Todas las personas, mujeres y hombres, casi sin excepción, muchas veces
han actuado o dejado de hacerlo con el sexo como motivación. Para
comprobarlo basta echar un vistazo alrededor y ver cómo se comportan
tanto los seres humanos reales como los personajes inmortales.
Olvidarse del interés por el sexo de hombres y mujeres y limitarse a tener
en cuenta sólo algunas razones que las personas esgrimen oficialmente
para justificar su devenir por la vida es como hacerse trampas en el
solitario (sin que al término haya que buscarle significados subliminales).

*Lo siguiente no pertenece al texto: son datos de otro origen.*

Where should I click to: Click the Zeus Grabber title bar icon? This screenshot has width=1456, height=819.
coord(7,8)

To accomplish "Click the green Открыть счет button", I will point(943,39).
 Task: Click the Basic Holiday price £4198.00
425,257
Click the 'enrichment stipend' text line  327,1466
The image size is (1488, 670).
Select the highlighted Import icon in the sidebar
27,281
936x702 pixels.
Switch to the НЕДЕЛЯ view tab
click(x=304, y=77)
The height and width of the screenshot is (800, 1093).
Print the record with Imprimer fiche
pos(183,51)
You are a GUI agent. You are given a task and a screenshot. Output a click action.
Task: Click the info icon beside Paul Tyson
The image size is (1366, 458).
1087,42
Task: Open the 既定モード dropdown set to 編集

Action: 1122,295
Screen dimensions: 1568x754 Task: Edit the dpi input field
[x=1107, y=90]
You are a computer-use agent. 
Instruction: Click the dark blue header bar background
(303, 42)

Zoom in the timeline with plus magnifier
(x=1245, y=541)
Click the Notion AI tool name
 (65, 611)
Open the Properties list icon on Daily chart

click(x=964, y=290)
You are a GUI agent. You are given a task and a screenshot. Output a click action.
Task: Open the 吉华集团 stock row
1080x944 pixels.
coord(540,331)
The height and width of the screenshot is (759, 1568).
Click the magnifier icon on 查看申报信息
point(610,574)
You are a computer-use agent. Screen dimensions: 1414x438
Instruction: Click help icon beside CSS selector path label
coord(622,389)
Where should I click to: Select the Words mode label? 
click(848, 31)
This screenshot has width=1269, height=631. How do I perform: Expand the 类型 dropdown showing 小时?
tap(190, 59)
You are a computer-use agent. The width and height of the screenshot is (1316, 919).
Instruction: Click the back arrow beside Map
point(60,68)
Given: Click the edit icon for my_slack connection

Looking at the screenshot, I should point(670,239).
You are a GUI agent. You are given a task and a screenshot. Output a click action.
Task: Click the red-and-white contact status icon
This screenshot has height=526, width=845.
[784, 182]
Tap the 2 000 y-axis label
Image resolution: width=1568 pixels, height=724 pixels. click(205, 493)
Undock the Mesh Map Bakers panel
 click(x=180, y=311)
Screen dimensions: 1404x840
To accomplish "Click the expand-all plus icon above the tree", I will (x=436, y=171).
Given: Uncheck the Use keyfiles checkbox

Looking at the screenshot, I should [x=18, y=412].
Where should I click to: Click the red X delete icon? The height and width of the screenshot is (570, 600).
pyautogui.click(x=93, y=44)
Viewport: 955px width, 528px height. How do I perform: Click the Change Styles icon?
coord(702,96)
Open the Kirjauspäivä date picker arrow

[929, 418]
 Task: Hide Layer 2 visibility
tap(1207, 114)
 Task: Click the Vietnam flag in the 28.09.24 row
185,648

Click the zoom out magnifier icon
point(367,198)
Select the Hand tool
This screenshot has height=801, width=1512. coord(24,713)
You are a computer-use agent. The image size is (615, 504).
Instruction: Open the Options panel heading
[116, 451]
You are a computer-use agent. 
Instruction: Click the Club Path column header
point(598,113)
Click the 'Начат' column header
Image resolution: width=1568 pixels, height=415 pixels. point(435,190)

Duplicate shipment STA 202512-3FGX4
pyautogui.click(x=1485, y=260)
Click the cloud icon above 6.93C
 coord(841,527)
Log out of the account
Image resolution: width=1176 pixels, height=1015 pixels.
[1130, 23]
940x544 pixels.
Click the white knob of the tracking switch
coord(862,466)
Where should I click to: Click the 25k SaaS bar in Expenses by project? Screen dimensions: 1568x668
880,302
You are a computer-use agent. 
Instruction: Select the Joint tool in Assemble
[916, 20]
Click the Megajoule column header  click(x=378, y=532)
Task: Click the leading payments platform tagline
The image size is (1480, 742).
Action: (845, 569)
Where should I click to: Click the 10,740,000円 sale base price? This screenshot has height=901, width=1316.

Razón tiene un buen filósofo del sexo como Woody Allen cuando dice que
el amor es la respuesta, pero mientras esperas la respuesta, el sexo
plantea algunas preguntas bastante interesantes.
Acertar en las respuestas a las preguntas sobre sexo -a las que W. A. hace
referencia y a algunas otras- seguro que nos ayuda a comprender mejor
qué motiva a actuar o a dejar de hacerlo a las mujeres y a los hombres
de cualquier latitud, condición social y tendencia sexual.